Kuliah selesai, dan kami pun mengadakan Wisuda. Lize memintaku untuk segera melamarnya, aku pun tak menolak untuk
hidup bersamanya. Aku pulang ke Banjarmasin dan berjanji akan kembali datang untuk melamarnya, setelah mendapatkan
pekerjaan tetap.Tetapi, masalah besar justru hadir setelah kepulanganku. Cintaku ditentang keras oleh orang tuaku. Ayah dan
Ibuku ternyata telah menyiapkan jodoh untukku, yaitu putri sahabat Ayah seorang gadis muslimah dari Martapura,
Kalimantan Selatan. Wanita salehah yang juga cantik rupanya itu bernama, Ikhma. Aku tidak tertarik dengan wanita
keturunan gadis Banjar-Arab itu. Bagaimana mungkin aku akan bahagia nantinya, jika aku harus menikah dan hidup bersama
dengan wanita yang sama sekali tidak aku cintai?
Aku tak berdaya menolak paksaan kedua orang tuaku ,untuk segera menikah dengan Ikhma. Aku juga tak punya kekuatan
untuk terlepas dari kuatnya cinta pada wanita pertama yang hadir di hidupku. Lize, dialah wanita yang menorehkan cinta
teramat dalam di hatiku, yang menyesakan dadaku dengan menghadirkan kenangan manis yang selalu membuat aku rindu.
Wanita yang sering membuatku menangis karena takut kehilangan cintanya. Bagaimana mungkin aku bisa terlepas begitu
saja untuk meninggalkannya? Sementara hatiku telah terkurung dalam penjara cintanya. Empat tahun bukanlah waktu yang
singkat untuk menyayangi seseorang dalam kebersamaan, lantas melepaskannya begitu saja. Tentunya bukan hal yang
mudah untuk kehilangan orang yang teramat dicintai.
****
Rasa berdosa kepada pengantin wanita di sebelahku, dan kepada wanita yang sedang menungguku terus memburu ke dalam
hatiku. Kusebut nama yang salah dalam proses ijab kabul, yang akhirnya diulang berkali-kali membuat Ikhma nampak
kecewa kepadaku. Hatiku haru biru. Kesekian kalinya aku mendapat bimbingan, akhirnya kata sah keluar dari saksi kedua
mempelai. Ikhma, dia resmi menjadi Istriku.

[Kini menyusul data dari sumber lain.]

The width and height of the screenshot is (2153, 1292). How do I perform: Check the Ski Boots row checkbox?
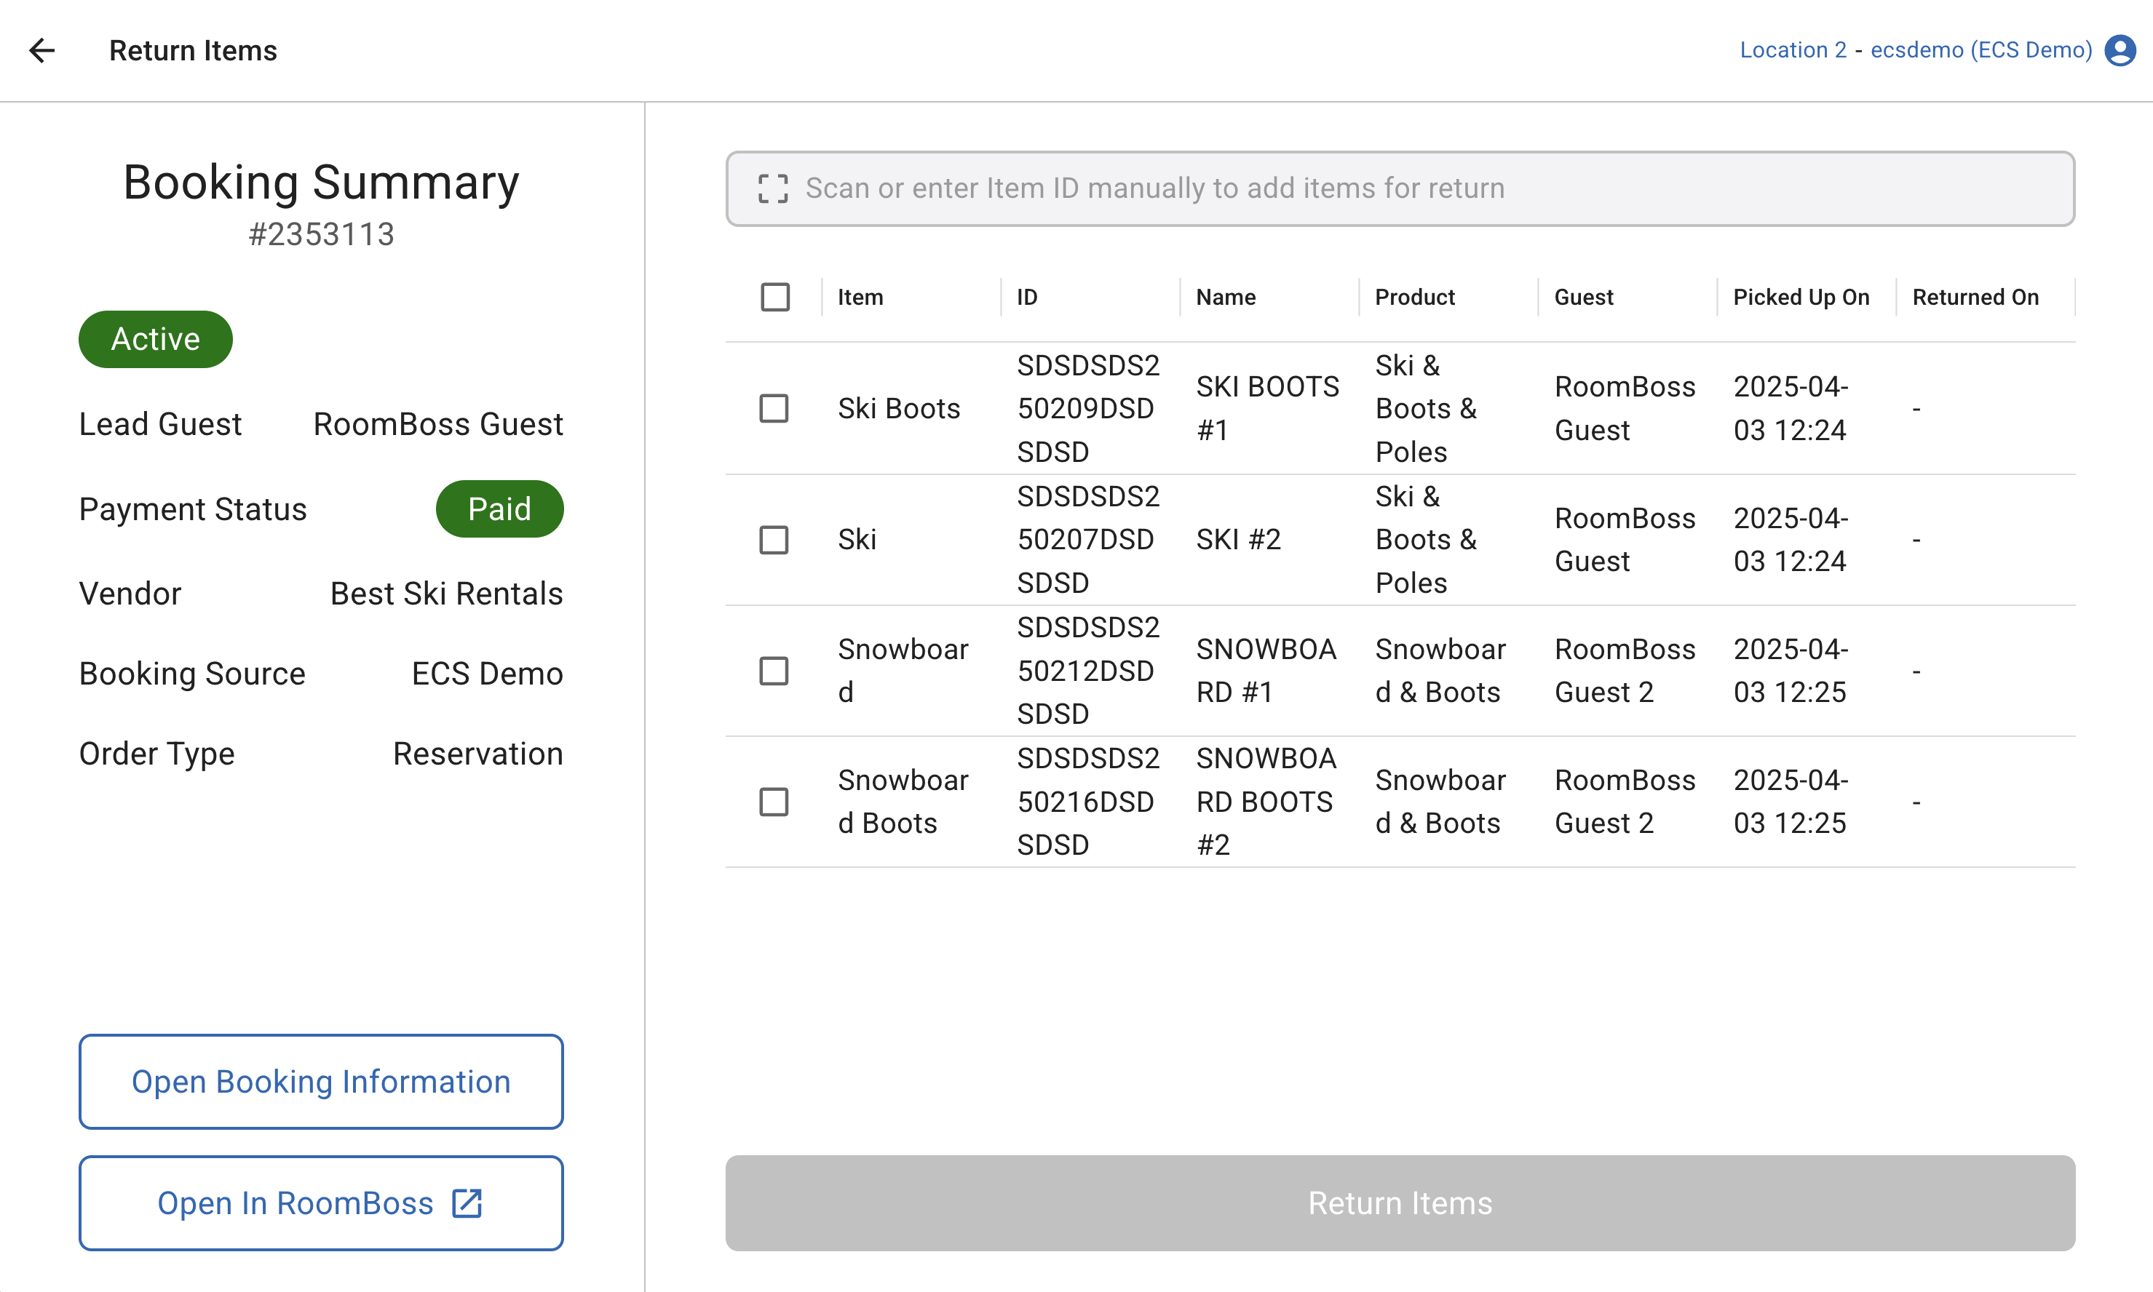click(x=773, y=408)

Setelah selesai shalat Isya berjamaah. Tak ada malam pertama setelah kami menikah, aku berdalih tak enak badan pada
Ikhma. Padahal malam pertama, adalah malam terindah yang selalu dinantikan sepasang pengantin muda. Tapi tidak bagiku,
pedih dan sedih mengumpat di dadaku. Ikma buatkan aku secangkir teh hangat dan membujukku untuk makan, aku
menolak. Bahkan, aku tak meminum sedikit pun teh yang disiapkannya untukku hingga dingin.
Malam-malam selanjutnya kulakukan tugasku sebagai suami, meskipun saat melakukannya yang kubayangkan hanya wajah
Lize. Wajah itu selalu membayang-bayangi di setiap hariku. Aku yang sebenarnya periang dan penyayang. kini berubah
menjadi pribadi yang pendiam dan tertutup. Di rumah aku hanya bicara seperlunya, dan sekarang aku menjadi seorang lelaki
yang mudah marah, walau aku tak pernah memukul wanita.
Sedikit saja Ikhma berbuat salah, aku selalu memakinya, memarahinya dengan meledak-ledak dan mengeluarkan kata-kata
kasar. Kalaupun dia tidak salah, aku selalu berusaha mencari-cari kesalahannya. Berulang kali kucoba ingin menceraikannya,
selalu tak ada kekuatan untuk melakukannya. Tak ada dukungan dari siapapun, selain hatiku sendiri yang menentang.
Pastinya orang tua dan keluargaku akan marah, karena mereka menganggap Ikhma wanita terbaik untuk hidupku dan masa
depanku. Meskipun Ikhma sering mendapatkan perlakuan yang tak enak dariku, ia selau sabar menghadapi tingkahku, walau
ia tak mendapatkan hak nya sebagai seorang istri.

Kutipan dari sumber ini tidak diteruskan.